→ SHORT EXERCISE: Retype the short piece titled "Hazmat Jigs" below word for word, from its date line through its final sentence.

Wednesday, February 20, 2008

Hazmat Jigs

It was a simple truth: Nothing could ever be perfect. "Duh," came the follow up thought, leading to a ricocheting cat-and-mouse game of neural pathway tag between the two brainfarts, the bleak slab reasserting itself again and again in pointless argument with the monosyllabic, echoing thok, "Duh". An unintentional and uninterested mantra. It would have been purifying, had anything been anything but pure to begin with.

At first he had been slightly peeved that the coffee machine seemed to not be pushing quite a full cup out. Over time, a dose of the stuff seemed to stop almost a full centimeter below the upper lip of the cup. True, the coffee was free, and he could just have another cup... but that gap... it seemed wrong. Something needed calibration. What if the level kept dropping every dose? He'd be denied precious sips at least in ratio to trips to the machine.

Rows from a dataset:

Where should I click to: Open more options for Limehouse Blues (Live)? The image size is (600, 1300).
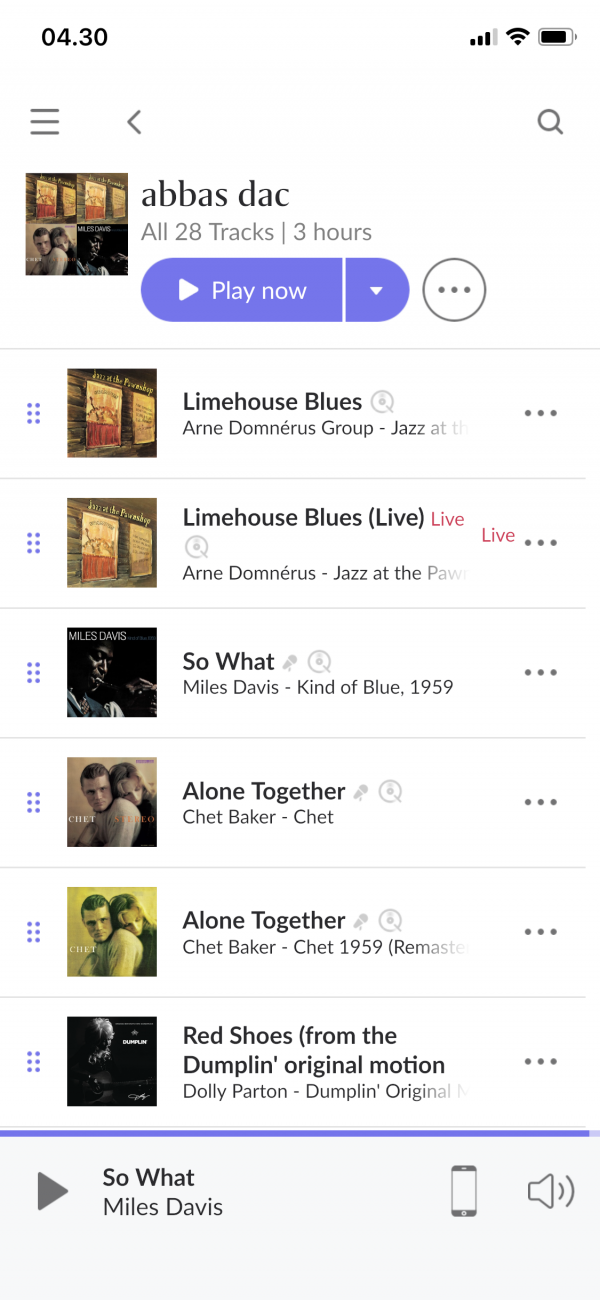coord(540,543)
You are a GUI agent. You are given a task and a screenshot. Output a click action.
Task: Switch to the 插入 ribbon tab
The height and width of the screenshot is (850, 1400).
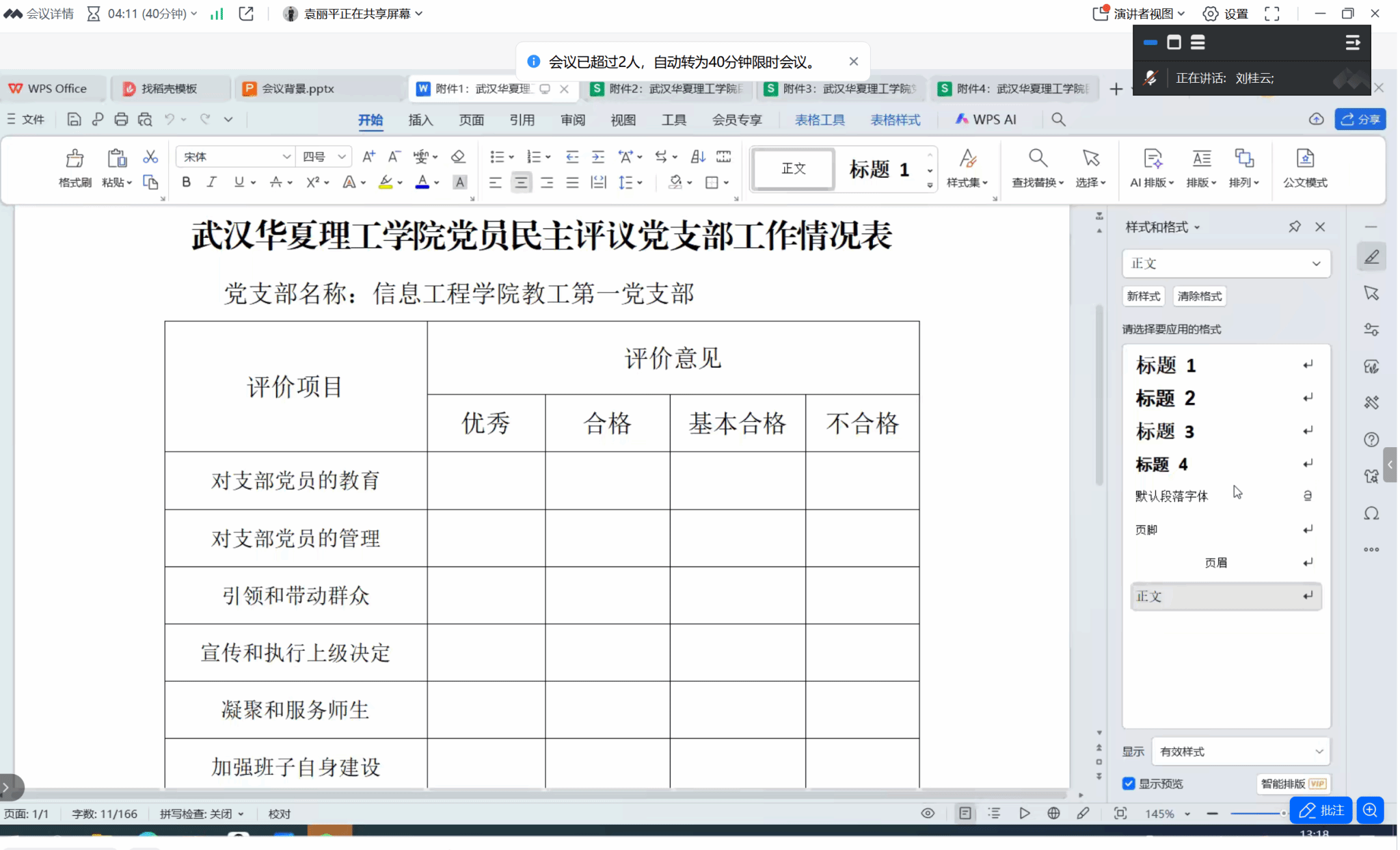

→ SOLUTION:
Wednesday, February 20, 2008

Hazmat Jigs

It was a simple truth: Nothing could ever be perfect. "Duh," came the follow up thought, leading to a ricocheting cat-and-mouse game of neural pathway tag between the two brainfarts, the bleak slab reasserting itself again and again in pointless argument with the monosyllabic, echoing thok, "Duh". An unintentional and uninterested mantra. It would have been purifying, had anything been anything but pure to begin with.

At first he had been slightly peeved that the coffee machine seemed to not be pushing quite a full cup out. Over time, a dose of the stuff seemed to stop almost a full centimeter below the upper lip of the cup. True, the coffee was free, and he could just have another cup... but that gap... it seemed wrong. Something needed calibration. What if the level kept dropping every dose? He'd be denied precious sips at least in ratio to trips to the machine.